▶ _PROBLEM STATEMENT_
Quote everything from "There was no" down to "a half centuries." in the passage on the founding of Vijayanagar, word for word.

▶ _READING PASSAGE_
····················
In the year 1336 A. D. , during the reign of Edward III. of England, there occurred in India an event which almost instantaneously changed the political condition of the entire south. With that date the volume of ancient history in that tract closes and the modern begins. It is the epoch of transition from the Old to the New.
This event was the foundation of the city and kingdom of Vijayanagar. Prior to A. D. 1336 all Southern India had lain under the domination of the ancient Hindu kingdoms, — kingdoms so old that their origin has never been traced, but which are mentioned in Buddhist edicts rock-cut sixteen centuries earlier; the Pandiyans at Madura, the Cholas at Tanjore, and others. When Vijayanagar sprang into existence the past was done with for ever, and the monarchs of the new state became lords or overlords of the territories lying between the Dakhan and Ceylon.
There was no miracle in this. It was the natural result of the persistent efforts made by the Muhammadans to conquer all India. When these dreaded invaders reached the Krishna River the Hindus to their south, stricken with terror, combined, and gathered in haste to the new standard which alone seemed to offer some hope of protection. The decayed old states crumbled away into nothingness, and the fighting kings of Vijayanagar became the saviours of the south for two and a half centuries.
····················
▶ _MATERIAL PROVIDED_
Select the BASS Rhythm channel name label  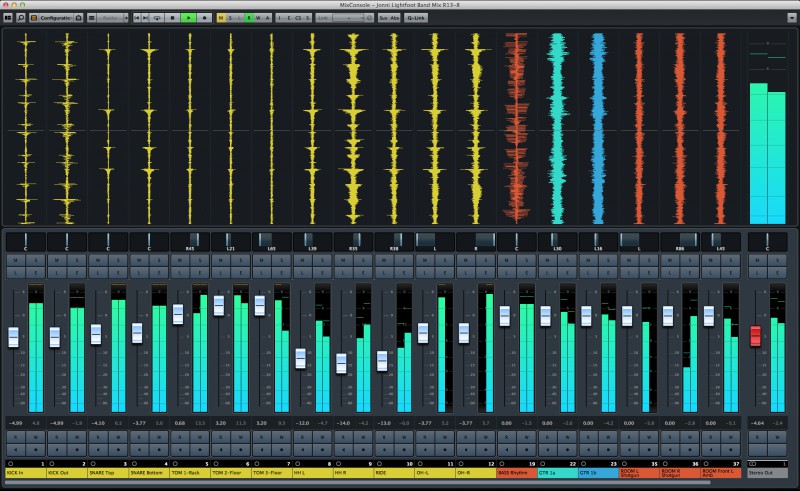[516, 473]
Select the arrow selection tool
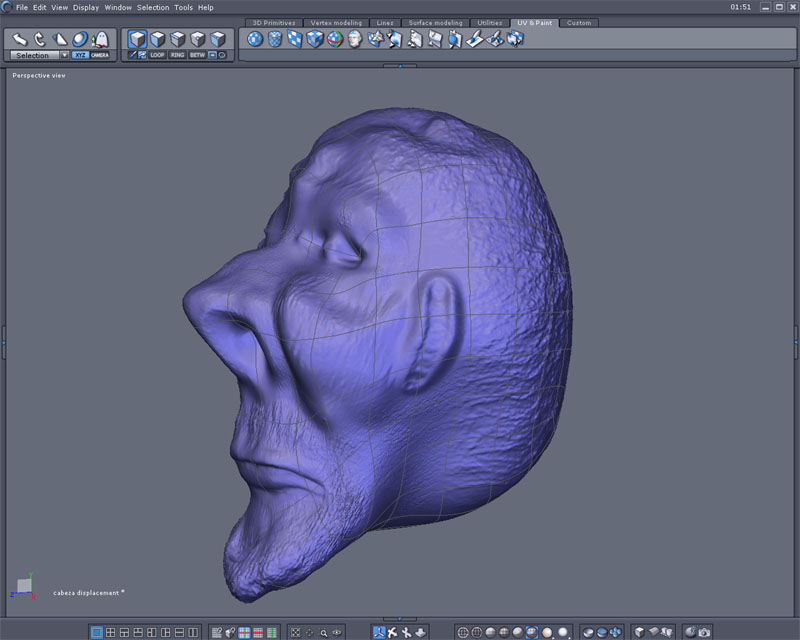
····················
▶ _EXERCISE OUTPUT_
There was no miracle in this. It was the natural result of the persistent efforts made by the Muhammadans to conquer all India. When these dreaded invaders reached the Krishna River the Hindus to their south, stricken with terror, combined, and gathered in haste to the new standard which alone seemed to offer some hope of protection. The decayed old states crumbled away into nothingness, and the fighting kings of Vijayanagar became the saviours of the south for two and a half centuries.